The iPhone 5S and new iPad mini may experience release delays following the reported shortage of various key components, according to a recent report from Citi research analyst Glen Yeung.
The key components that are currently believed to be on short supply are the “retina” display panels; Due to the issues involved in getting a proper hold of these components (which some believe has to do with the technological limitations of making retina panels thinner), Apple is said to be pushing the second iPad mini’s release date back to the third or fourth quarter of this year. At the very latest, Yeung expects the product’s announcement to take place in early 2014, which is also when the 4.8 inch iPhone 6 is expected to be introduced.
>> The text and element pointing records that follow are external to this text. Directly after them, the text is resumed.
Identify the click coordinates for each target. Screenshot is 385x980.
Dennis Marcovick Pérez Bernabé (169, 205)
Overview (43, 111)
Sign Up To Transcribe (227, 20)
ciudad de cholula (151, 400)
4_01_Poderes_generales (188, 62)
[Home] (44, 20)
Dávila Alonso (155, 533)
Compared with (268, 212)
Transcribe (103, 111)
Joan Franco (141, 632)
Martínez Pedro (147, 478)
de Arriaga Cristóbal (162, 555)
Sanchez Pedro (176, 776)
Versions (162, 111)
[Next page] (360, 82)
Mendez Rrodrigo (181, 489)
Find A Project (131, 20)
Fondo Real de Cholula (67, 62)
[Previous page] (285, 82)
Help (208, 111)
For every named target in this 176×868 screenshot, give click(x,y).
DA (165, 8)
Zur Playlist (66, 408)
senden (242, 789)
For the iPhone 5S, the current speculation is that problems in the supply chain are causing unnecessary holdups in the production stage. Because of this, Yeung noted in his report that the release of the new iPhone model will probably be delayed by at least “2 to 4 weeks” from the originally intended schedule (3Q13).
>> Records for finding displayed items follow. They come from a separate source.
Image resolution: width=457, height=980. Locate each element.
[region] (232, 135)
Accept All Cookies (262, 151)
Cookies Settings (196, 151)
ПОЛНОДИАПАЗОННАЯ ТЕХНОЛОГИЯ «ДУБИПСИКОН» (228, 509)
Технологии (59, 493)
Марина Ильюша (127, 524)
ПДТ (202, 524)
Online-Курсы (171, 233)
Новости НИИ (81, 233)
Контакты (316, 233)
The three other new Apple products expected to be released by the end of the year include the iPad 5, whose form factor is said to be largely inspired by the iPad mini’s design, the “low cost” iPhone, which various sources claim is in production and could be released as soon as during the second half of 2013, and the iWatch.
The rumored Apple iTV remains the only highly anticipated Apple product whose status is still largely unknown at this point.
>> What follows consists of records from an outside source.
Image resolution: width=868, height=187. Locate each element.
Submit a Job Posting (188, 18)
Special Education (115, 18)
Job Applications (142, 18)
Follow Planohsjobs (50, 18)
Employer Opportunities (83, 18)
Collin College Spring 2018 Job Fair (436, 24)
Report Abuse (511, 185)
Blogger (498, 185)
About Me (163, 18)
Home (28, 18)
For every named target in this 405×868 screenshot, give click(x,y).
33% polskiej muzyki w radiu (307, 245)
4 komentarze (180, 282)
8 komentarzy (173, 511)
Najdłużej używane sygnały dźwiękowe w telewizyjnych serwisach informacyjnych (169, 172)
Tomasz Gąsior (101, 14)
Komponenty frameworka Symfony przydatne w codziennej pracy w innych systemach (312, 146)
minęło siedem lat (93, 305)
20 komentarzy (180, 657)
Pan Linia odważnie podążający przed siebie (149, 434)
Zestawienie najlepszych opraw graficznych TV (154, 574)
Here is Yeung’s original statement on the above mentioned products (as originally quoted on CNNMoney):
“…expect negative revisions to Apple’s 2H13 iPhone build forecast that, if realized, could result in flattish y/y unit growth (including low-cost iPhone). A modest delay in iPhone 5S production (underscoring our concerns about Apple’s ability to execute) is contributing to this view. Meanwhile, a push-out of iPad Mini Retina leaves emphasis on the lower-priced Mini 2, pressuring ASPs and underscoring our concerns about Apple’s GM. To be sure, the supply chain is ready for iWatch production, making it look increasingly likely for 2H13, although iTV remains elusive (we do not expect meaningful revenue contribution for iWatch in 2013). In light of our findings, we find it difficult to side with the bulls at this time and, despite valuation, we expect Apple to remain in a range around our $430 PT.”